> **PERINTAH TUGAS**
Dalam abstrak tentang self disclosure kaum LGBT di aplikasi Bumble, teori apa saja yang dipakai sebagai kerangka analisis?

> **BACAAN YANG DIBERIKAN**
+ + + + + + +

Analisis Self Disclosure pada Komunikasi Interpersonal Kaum LGBT di Aplikasi Kencan Bumble
Kata Kunci:
self- disclosure, penetrasi social, komunikasi interpersonal, LGBT, aplikasi kencan, bumbleAbstrak
Penelitian ini bertujuan untuk menganalisis strategi self disclosure yang dilakukan oleh kaum LGBT dalam menjalin komunikasi interpersonal melalui aplikasi kencan daring bumble. Dengan menggunakan pendekatan kualitatif dan metode studi kasus, serta memanfaatkan Teori Self Disclosure dan Teori Penetrasi Sosial dari Altman dan Taylor sebagai kerangka analisis, penelitian ini menggali bentuk, motivasi, serta tantangan dalam pengungkapan diri yang terjadi di ruang virtual. Hasil penelitian menunjukkan bahwa self disclosure dilakukan secara selektif, bertahap, dan strategis, dipengaruhi oleh faktor keamanan, harapan relasional, serta tingkat penerimaan sosial. Komunikasi interpersonal yang dibangun memperlihatkan proses penetrasi sosial, di mana informasi pribadi diungkapkan dari yang paling dangkal hingga yang paling intim, seiring meningkatnya rasa percaya. Selain sebagai sarana membangun identitas, self disclosure juga berfungsi sebagai strategi adaptif dalam menghadapi stigma sosial dan pencarian keharmonisan hubungan. Aplikasi Bumble menjadi ruang komunikasi alternatif yang memungkinkan ekspresi diri kaum LGBT dalam batasan norma sosial yang ada. Penelitian ini memberikan kontribusi pada kajian komunikasi interpersonal digital dengan menyoroti dinamika keterbukaan diri kelompok rentan di ruang daring.

+ + + + + + +

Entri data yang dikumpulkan
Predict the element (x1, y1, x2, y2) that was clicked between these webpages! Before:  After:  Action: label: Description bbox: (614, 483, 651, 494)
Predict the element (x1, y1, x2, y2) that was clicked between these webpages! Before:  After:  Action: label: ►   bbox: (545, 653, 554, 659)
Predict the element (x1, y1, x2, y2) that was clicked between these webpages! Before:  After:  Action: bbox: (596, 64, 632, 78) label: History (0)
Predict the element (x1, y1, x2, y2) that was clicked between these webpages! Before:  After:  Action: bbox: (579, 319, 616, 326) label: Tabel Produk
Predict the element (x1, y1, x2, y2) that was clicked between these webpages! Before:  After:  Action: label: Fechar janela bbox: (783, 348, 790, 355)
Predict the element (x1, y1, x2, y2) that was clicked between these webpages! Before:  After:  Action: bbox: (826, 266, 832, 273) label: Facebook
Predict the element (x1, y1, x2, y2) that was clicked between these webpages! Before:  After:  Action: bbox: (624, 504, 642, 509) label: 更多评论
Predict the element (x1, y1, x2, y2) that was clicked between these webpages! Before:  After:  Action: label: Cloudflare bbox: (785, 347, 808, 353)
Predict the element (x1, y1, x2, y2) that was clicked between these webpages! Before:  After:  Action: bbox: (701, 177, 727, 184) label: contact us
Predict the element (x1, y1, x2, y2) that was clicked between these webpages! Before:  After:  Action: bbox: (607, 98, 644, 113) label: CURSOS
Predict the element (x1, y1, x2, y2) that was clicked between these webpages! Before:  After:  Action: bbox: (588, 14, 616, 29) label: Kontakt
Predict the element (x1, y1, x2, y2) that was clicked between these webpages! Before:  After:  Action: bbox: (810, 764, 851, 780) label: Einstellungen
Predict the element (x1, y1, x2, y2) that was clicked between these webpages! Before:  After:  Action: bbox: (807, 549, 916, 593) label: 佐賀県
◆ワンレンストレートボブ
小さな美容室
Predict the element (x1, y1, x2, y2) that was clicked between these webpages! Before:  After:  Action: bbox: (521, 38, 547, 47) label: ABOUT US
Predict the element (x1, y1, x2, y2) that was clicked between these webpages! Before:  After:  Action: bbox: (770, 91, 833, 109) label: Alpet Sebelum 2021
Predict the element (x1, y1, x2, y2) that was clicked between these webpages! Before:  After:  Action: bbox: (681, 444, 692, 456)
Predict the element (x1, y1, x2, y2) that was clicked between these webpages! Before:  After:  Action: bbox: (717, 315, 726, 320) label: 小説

+ + + + + + +

> **JAWABAN TUGAS**
Teori Self Disclosure dan Teori Penetrasi Sosial dari Altman dan Taylor.